Au début du mois d’octobre, l’agence européenne de police Europol ne s’était pas montrée très précise. Dans le cadre de Cronos, cette opération policière visant les criminels de LockBit, elle signalait l’arrestation en août, à la demande de la justice française, d’un homme suspecté d’être l’un des développeurs du rançongiciel.
Selon toute vraisemblance, il s’agissait en fait d’un certain Rostislav Panev, arrêté à son domicile à Haïfa en Israël le 18 août 2024, selon le média local Ynet. Ce dernier est accusé d’avoir été l’un des développeurs du célèbre rançongiciel. Un temps la franchise criminelle numéro un du secteur, le gang tente depuis ses déboires judiciaires de faire illusion, par exemple en publiant des attaques fictives sur son blog pour donner le change.
Apparu en septembre 2019, LockBit a toutefois fait bien des dégâts. Il aurait visé plus de 2500 victimes et obtenu plus de 500 millions de dollars de rançons, selon le décompte actualisé de la justice américaine. Des rançons qui vont de quelques milliers de dollars à plusieurs millions, comme cette entreprise du Kentucky passée à la caisse en janvier 2023.
Perquisition fructueuse
Âgé de 51 ans, Rostislav Panev fait désormais face à une extradition vers les Etats-Unis, qui ont également demandé son interpellation. L’arrestation en août du quinquagénaire, qui possède à la fois la nationalité russe et israélienne, aurait permis de faire main basse sur des preuves majeures, signale la justice américaine.
Les forces de l’ordre auraient en effet découvert sur l’ordinateur de Rostislav Panev des identifiants d’administration d’un référentiel en ligne Git hébergé sur le dark web stockant plusieurs codes sources du rançongiciel et de sa fonction d’exfiltration StealBit, permettant à un affilié d’accélérer ou de ralentir le flux de données. Cela permettait, précise l’accusation, de permettre aux affiliés du programme malveillant “de générer des versions personnalisées du malware”.
De même, les policiers ont découvert des notes pour l’exécution d’une “attaque de masque”. Le “Mask Attack”, en anglais, est une technique pour affiner l’attaque par force brute d’un mot de passe, en réduisant le nombre de combinaisons possibles – par exemple en stipulant que les deux derniers caractères doivent être seulement des chiffres.
Les enquêteurs affirment aussi avoir réussi à identifier des messages entre le développeur et Dmitri Khoroshev, accusé d’être “LockBitSupp”, l’administrateur principal du rançongiciel. Les deux hommes auraient échangé à propos de travaux à mener sur le programme malveillant.
Paye d’environ 10 000 dollars par mois
Enfin, des flux de crypto-monnaies, l’équivalent de 230 000 dollars (à peu près autant d’euros), auraient transité de l’administrateur de LockBit à son développeur, de juin 2022 à février 2024. Ce qui ressemble à une paye d’environ 10 000 dollars par mois.
Rostislav Panev a admis devant des policiers israéliens avoir planché sur la programmation de la désactivation de l’antivirus Windows Defender.
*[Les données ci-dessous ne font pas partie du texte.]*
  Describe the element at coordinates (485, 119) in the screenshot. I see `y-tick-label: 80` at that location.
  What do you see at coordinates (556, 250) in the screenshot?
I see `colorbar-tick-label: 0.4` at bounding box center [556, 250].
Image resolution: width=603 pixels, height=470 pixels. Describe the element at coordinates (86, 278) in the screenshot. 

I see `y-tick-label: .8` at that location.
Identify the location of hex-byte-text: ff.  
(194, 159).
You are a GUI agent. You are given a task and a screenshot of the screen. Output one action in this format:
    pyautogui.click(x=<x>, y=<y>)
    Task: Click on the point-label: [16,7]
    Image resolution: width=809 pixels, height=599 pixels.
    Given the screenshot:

Il aurait également travaillé sur le déploiement sur l’annuaire Active directory et l’impression du texte de la rançon sur toutes les imprimantes d’un réseau.
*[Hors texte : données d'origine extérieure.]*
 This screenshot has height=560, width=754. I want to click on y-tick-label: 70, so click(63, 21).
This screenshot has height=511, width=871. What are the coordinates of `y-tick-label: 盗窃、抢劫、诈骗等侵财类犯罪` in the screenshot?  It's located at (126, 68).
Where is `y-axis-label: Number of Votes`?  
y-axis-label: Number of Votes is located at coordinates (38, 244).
Le quinquagénaire a affirmé ne pas avoir compris au départ que ces activités relevaient de la cybercriminalité. Avant ensuite de fermer les yeux sur la réalité de son travail et d’encaisser sa juteuse paye.
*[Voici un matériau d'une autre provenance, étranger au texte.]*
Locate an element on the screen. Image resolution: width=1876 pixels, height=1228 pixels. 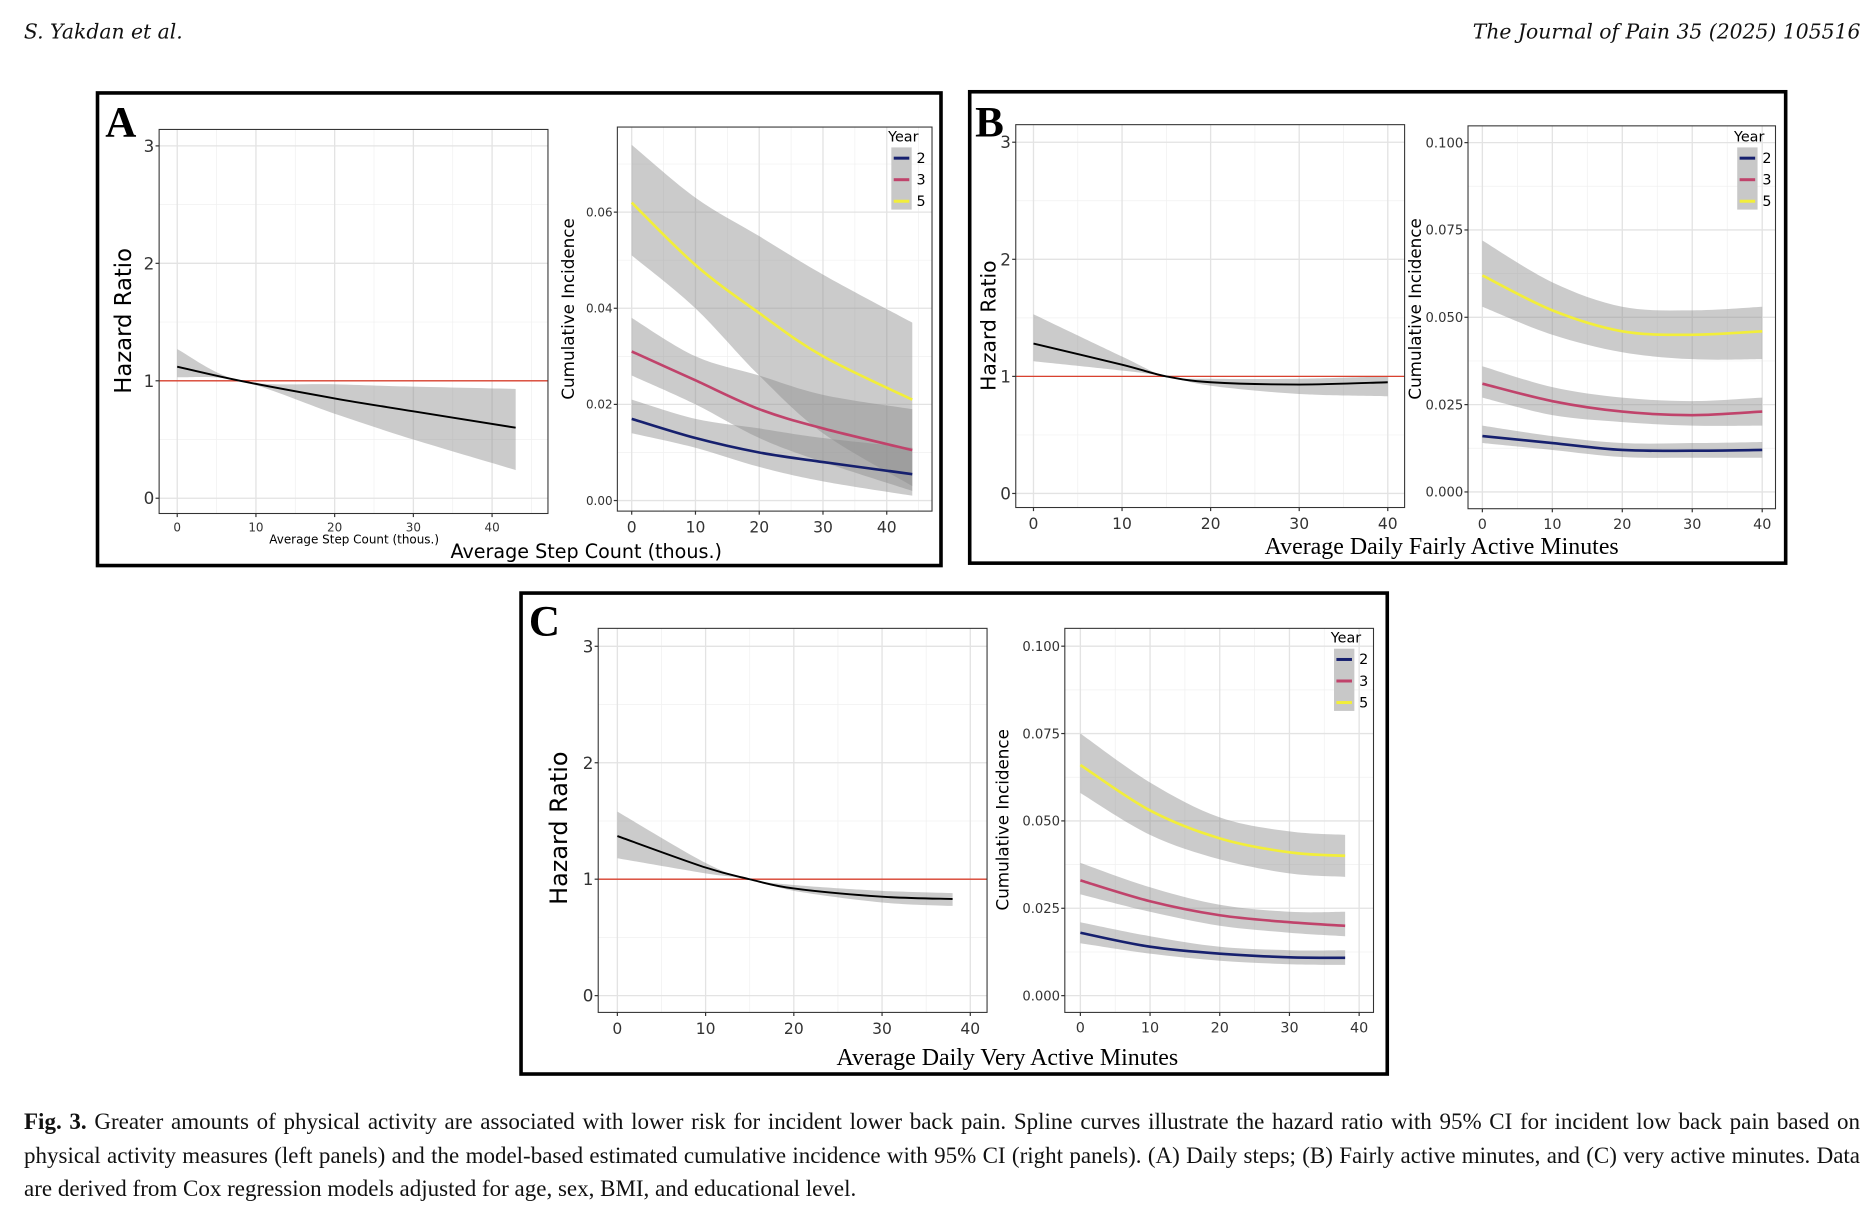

Sept personnes suspectées de faire partie du gang font au total l’objet d’une inculpation par la justice américaine. Si deux d’entre elles ont été arrêtées, les cinq sont toujours en fuite. Des fuyards dont la tête est mise à prix: la justice américaine offre désormais jusqu’à dix millions de dollars pour toute information pouvant mener à l’arrestation des patrons du gang.